▶ _What to do_
Where in the records does the word "textbox" appear? Copy each line that holds it.

▶ _Stored data_
[Start of section]

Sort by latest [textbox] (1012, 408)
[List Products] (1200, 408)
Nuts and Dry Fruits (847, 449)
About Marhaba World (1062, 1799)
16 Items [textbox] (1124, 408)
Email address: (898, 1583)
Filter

[End of section]

▶ _Your solution_
Sort by latest [textbox] (1012, 408)
16 Items [textbox] (1124, 408)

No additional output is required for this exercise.